El ritmo se manifiesta sobre todo por las variaciones de intensidad de los colores y del movimiento.: el azul vivo de las vidrieras alternando con el gris verde de los muros; las manchas claras de las flores alternando con la sombra al pie de la iglesia, el movimiento apresurado de esta oleada en relación al del
 
 camino que es regular y lento. La inmovilidad relativa de los paramentos del tejado con relación a la sinuosidad de las aristas. La materia cromática fuente de energía se manifiesta por descargas que el ritmo regula en pulsaciones.

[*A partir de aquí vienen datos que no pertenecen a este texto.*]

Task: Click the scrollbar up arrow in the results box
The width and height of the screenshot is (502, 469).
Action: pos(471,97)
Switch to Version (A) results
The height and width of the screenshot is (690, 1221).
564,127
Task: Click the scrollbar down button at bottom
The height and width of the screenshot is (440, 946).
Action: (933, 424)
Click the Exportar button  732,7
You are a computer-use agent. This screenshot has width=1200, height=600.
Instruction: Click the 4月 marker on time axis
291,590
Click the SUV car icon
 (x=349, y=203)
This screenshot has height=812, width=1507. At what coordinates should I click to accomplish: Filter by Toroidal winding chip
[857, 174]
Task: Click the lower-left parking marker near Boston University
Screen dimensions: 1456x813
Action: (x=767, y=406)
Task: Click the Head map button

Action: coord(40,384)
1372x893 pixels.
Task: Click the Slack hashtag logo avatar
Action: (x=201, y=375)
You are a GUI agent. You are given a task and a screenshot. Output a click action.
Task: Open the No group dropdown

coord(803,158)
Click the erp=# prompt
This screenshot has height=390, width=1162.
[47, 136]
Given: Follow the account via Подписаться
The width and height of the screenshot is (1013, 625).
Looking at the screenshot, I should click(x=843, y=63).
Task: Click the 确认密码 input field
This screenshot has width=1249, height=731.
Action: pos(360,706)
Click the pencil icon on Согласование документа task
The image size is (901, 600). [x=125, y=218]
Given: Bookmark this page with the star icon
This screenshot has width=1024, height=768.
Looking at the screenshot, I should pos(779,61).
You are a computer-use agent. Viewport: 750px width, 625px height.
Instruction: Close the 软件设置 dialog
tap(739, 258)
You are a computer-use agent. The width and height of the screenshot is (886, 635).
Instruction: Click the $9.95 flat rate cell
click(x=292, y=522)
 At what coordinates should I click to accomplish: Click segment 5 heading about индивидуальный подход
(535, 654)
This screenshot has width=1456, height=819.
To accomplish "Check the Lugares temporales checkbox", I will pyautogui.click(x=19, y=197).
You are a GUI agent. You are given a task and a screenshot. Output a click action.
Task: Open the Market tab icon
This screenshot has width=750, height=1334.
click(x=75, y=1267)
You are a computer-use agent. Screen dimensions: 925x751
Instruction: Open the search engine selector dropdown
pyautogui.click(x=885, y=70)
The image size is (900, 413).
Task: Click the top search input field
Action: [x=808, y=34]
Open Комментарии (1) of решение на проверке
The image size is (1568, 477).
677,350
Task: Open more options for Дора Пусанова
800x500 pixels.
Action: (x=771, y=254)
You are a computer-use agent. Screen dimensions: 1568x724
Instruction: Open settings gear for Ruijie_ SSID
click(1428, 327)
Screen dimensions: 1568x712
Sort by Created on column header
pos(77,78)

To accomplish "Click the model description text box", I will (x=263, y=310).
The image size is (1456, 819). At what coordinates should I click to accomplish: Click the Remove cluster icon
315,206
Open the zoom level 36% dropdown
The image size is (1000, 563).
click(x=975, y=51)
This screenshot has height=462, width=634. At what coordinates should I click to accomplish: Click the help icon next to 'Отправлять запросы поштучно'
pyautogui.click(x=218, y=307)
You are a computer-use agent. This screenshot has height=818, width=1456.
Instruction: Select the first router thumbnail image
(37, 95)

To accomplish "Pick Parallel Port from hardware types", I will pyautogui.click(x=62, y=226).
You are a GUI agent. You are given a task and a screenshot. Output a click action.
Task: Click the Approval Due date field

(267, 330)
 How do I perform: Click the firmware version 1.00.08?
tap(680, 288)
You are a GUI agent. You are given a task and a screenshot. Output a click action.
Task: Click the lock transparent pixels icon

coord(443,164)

A la campesina se la representa andando, pero por un singular efecto es ella la que tiene un aire inmóvil y es todo lo demás: tierra, iglesia y cielo sufren una conmoción misteriosa. Para Van Gogh la aldea sirve para fijar la escala del cuadro, pues por su talla se puede juzgar la de la iglesia y para darnos la sensación de un ser menudo indiferente al drama que se construye frente a ella y cuya grandeza es tanto más solitaria cuanto que ella la ignora.